* INSTRUCTIONS FOR THE TASK: Examine each line in the records below for the word "sidebar". Report how many lines contain it, and nothing else.

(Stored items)
§

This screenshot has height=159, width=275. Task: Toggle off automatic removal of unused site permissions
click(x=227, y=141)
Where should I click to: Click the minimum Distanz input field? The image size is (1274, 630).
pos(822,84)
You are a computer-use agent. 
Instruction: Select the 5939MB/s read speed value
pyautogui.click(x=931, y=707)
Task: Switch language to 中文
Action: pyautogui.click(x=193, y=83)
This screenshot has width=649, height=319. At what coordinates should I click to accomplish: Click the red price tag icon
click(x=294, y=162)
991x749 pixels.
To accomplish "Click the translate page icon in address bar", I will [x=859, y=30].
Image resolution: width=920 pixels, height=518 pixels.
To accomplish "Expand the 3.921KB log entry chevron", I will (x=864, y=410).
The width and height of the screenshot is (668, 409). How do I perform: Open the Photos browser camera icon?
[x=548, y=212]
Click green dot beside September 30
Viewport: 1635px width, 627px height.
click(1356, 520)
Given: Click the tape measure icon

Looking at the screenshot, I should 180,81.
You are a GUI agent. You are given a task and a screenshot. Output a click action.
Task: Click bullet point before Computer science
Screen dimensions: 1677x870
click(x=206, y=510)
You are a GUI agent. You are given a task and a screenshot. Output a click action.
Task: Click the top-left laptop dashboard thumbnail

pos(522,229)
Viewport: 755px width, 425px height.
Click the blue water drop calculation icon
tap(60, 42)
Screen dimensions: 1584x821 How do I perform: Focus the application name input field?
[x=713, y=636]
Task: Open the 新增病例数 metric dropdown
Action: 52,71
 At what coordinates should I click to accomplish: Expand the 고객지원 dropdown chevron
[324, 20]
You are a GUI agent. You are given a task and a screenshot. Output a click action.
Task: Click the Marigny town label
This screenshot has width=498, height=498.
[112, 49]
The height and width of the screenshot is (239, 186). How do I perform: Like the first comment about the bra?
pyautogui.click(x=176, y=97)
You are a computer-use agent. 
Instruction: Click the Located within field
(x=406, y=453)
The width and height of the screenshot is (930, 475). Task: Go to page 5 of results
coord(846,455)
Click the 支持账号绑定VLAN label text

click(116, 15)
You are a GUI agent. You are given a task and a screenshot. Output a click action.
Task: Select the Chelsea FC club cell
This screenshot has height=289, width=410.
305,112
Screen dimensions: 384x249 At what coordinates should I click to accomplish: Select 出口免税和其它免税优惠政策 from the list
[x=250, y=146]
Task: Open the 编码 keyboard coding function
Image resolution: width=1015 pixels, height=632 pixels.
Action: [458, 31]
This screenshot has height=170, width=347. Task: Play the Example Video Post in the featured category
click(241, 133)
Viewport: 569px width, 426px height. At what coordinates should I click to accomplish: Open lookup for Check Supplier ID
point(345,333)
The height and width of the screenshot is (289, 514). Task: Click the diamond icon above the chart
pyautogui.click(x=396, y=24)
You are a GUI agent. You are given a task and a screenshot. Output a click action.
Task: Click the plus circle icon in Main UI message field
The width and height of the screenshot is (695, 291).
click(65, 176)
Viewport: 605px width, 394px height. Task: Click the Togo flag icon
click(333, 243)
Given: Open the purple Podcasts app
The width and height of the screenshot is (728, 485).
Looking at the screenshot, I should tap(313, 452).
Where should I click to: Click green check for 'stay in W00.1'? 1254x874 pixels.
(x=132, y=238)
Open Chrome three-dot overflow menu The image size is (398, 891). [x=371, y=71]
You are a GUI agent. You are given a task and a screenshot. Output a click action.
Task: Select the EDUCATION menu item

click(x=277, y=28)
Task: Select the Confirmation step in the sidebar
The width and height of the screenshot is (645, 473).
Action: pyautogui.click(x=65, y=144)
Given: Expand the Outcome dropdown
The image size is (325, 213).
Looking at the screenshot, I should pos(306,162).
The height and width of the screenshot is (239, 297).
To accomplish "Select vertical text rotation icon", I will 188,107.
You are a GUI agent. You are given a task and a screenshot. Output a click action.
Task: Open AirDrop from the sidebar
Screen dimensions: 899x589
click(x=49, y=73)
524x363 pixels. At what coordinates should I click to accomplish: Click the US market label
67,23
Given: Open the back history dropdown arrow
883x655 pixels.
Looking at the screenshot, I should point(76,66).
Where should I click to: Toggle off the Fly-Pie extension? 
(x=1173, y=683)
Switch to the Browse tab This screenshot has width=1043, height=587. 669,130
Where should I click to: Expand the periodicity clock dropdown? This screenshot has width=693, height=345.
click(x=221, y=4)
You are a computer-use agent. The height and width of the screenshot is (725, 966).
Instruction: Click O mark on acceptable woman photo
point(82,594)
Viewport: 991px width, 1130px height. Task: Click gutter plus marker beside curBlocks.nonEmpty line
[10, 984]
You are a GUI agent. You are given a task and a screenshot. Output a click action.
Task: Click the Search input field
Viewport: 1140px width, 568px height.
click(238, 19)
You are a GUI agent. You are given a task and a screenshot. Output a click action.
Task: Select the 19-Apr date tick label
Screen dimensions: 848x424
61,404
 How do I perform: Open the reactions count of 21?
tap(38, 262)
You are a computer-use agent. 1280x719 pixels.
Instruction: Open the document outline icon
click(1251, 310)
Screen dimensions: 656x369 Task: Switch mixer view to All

§

* YOUR RESPONSE: 2